El diagnóstico de cáncer de mama golpeó con dureza la vida de Claudia Maccioni, una joven de 28 años. Pero su pasión por la fotografía, la fuerza de su alma y el amor que siempre la rodeó, fueron los ingredientes para entablar la pelea y crear su libro Claudia: Un año de mi vida.

 

”Lo que más me asusta es la falta de certeza, el no saber que va a pasar, qué vas a sentir”, explica en su libro. Miedo, tristeza, dolor, incertidumbre; palabras que todos queremos tener lejos, no sentirlas ni vivirlas, a Claudia la fueron rodeando. Sin embargo, ella puso freno a esos pensamientos. Se limpió de los colores oscuros. Miro a su alrededor. Invitó a su mejor amiga, la cámara de fotos, y juntas zarparon a luchar contra el cáncer. ”No hay que esperar vivir después del cáncer, hay que aprender a vivir y disfrutar de cada momento”, afirma. Por esa razón, el mismo día que recibió la noticia, decidió que iba a fotografiar todo lo que ocurriría de ahí en adelante para reflejar la fuerza de la enfermedad pero por sobre todo, la luz que irradiaría su actitud ante cada escalón a subir.

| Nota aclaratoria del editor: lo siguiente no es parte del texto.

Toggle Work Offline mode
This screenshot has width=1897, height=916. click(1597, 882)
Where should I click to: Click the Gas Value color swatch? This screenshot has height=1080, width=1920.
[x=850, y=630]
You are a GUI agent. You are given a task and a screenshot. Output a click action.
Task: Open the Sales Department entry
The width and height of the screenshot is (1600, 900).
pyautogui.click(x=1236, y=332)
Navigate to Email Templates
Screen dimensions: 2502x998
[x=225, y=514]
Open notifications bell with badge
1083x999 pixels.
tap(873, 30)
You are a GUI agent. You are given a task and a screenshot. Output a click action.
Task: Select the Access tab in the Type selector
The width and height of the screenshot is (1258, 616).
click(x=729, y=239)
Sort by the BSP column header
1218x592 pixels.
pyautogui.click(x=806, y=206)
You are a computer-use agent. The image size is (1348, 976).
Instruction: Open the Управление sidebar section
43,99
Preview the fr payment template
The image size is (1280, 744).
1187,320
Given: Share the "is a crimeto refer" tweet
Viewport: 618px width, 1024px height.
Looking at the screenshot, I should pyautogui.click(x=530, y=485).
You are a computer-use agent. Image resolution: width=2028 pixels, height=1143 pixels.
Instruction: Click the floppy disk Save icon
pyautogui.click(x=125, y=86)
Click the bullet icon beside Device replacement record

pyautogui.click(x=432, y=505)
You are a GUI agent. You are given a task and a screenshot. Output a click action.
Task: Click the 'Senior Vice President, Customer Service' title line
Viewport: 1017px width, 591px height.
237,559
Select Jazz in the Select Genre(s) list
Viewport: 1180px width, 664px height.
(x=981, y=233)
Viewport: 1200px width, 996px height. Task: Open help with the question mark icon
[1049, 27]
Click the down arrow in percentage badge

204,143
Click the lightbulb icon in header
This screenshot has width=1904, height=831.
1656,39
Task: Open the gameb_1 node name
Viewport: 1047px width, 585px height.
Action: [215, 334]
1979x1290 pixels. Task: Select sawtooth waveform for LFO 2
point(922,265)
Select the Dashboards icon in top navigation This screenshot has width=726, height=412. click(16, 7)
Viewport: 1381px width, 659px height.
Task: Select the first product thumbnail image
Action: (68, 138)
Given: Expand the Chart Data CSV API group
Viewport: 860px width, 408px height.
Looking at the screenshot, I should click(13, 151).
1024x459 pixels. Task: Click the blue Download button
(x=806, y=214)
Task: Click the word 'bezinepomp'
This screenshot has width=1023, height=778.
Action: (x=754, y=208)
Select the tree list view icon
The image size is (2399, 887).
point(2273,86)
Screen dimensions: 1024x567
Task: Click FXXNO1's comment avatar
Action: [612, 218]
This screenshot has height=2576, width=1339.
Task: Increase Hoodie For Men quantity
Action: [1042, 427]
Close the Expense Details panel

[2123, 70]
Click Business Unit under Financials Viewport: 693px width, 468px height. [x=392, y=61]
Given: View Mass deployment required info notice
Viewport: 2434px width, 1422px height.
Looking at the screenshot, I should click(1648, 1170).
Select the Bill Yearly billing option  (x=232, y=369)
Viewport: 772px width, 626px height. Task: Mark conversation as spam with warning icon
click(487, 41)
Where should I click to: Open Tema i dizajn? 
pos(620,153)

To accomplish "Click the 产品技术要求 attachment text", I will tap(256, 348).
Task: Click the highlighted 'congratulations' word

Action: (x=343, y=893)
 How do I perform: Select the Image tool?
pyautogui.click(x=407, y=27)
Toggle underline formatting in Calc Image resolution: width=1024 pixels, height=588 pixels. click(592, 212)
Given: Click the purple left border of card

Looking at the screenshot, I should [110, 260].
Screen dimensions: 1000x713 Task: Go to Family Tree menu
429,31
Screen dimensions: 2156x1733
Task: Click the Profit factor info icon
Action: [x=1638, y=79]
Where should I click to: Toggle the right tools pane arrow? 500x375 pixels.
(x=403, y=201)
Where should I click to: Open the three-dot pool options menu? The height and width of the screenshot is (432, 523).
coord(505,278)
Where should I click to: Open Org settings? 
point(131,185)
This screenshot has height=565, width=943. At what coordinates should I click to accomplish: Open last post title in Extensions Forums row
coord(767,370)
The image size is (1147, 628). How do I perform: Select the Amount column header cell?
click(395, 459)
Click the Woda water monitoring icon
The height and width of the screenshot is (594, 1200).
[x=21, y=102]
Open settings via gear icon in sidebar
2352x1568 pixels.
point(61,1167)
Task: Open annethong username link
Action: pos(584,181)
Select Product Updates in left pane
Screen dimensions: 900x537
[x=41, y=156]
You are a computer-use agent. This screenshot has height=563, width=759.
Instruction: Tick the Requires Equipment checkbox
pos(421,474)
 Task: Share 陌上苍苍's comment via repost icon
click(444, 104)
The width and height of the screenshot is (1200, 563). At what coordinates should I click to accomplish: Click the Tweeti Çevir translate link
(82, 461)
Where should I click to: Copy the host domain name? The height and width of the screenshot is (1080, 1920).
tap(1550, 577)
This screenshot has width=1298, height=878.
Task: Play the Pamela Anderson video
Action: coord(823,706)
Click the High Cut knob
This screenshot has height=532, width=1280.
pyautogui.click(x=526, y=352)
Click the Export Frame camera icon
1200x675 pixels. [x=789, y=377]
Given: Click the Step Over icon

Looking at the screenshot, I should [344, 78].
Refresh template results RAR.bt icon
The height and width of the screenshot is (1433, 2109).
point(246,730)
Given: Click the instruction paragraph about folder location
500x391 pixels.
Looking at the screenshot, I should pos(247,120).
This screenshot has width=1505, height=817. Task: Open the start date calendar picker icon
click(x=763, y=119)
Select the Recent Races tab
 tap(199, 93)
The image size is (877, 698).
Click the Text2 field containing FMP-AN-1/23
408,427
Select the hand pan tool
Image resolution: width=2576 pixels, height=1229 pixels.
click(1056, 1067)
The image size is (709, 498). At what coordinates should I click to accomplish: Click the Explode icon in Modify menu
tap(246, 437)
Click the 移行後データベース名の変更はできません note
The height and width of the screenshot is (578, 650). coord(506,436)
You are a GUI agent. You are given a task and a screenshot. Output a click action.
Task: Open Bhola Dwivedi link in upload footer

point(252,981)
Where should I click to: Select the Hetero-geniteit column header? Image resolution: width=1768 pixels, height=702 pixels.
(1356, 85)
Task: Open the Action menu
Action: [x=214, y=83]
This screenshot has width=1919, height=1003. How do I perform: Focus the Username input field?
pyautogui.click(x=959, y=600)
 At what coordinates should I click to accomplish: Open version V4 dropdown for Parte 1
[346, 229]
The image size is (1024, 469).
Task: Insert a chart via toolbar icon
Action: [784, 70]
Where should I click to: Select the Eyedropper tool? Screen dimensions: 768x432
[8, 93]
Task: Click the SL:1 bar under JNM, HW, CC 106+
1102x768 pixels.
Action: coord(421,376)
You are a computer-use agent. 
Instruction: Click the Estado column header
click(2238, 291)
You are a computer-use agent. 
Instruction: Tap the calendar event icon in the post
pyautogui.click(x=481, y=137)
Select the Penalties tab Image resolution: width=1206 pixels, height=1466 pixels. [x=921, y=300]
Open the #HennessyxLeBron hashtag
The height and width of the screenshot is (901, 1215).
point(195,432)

Pero Claudia no peleó en soledad, escondida ni esquivando a los suyos. El amor de su entorno le dio el valor y la serenidad que ella necesitaba. ”El día de la operación mis familiares y amigos estaban todos en el pasillo esperando mi llegada con una sonrisa infinita; parecía la recta final de un maratón”.

La inevitable pregunta es ¿por qué a tantas mujeres les toca superar este obstáculo? ”Suena a tópico, pero de todo se aprende. Evidentemente, nadie quiere estar enfermo… pero cuando te toca, tu escala de valores da un giro y empiezas a priorizar, a valorar lo que tienes y a disfrutar de las pequeñas cosas”, asegura la fotógrafa. La aptitud de Claudia es un ejemplo de valentía y esperanza. Descubrió que en la vida no es todo color de rosa, pero le dio el color que ella quiso. No sólo fotografió la evolución de su tratamiento para ayudar a otras mujeres que pasen por una situación similar, sino que también decidió que todos los beneficios de la venta de su libro —que se puede adquirir en www.claudiamaccioni.com—sean íntegramente donados a la Fundación Fero, una organización privada sin ánimo de lucro, que tiene como objetivo contribuir a la investigación oncológica.

 

Si las palabras enemigas están ganando territorio en tu vida o sufriste un golpe y la carga del dolor te hace difícil el andar, entonces es tiempo de parar y volver a enfocar.
Lucí tu mejor expresión. Encendé la luz para cada paso que vas a dar y comenzá a recopilar tus imágenes de mayor calidad. Porque atravesar una dura batalla, llena de paz y optimismo, merece ser contado.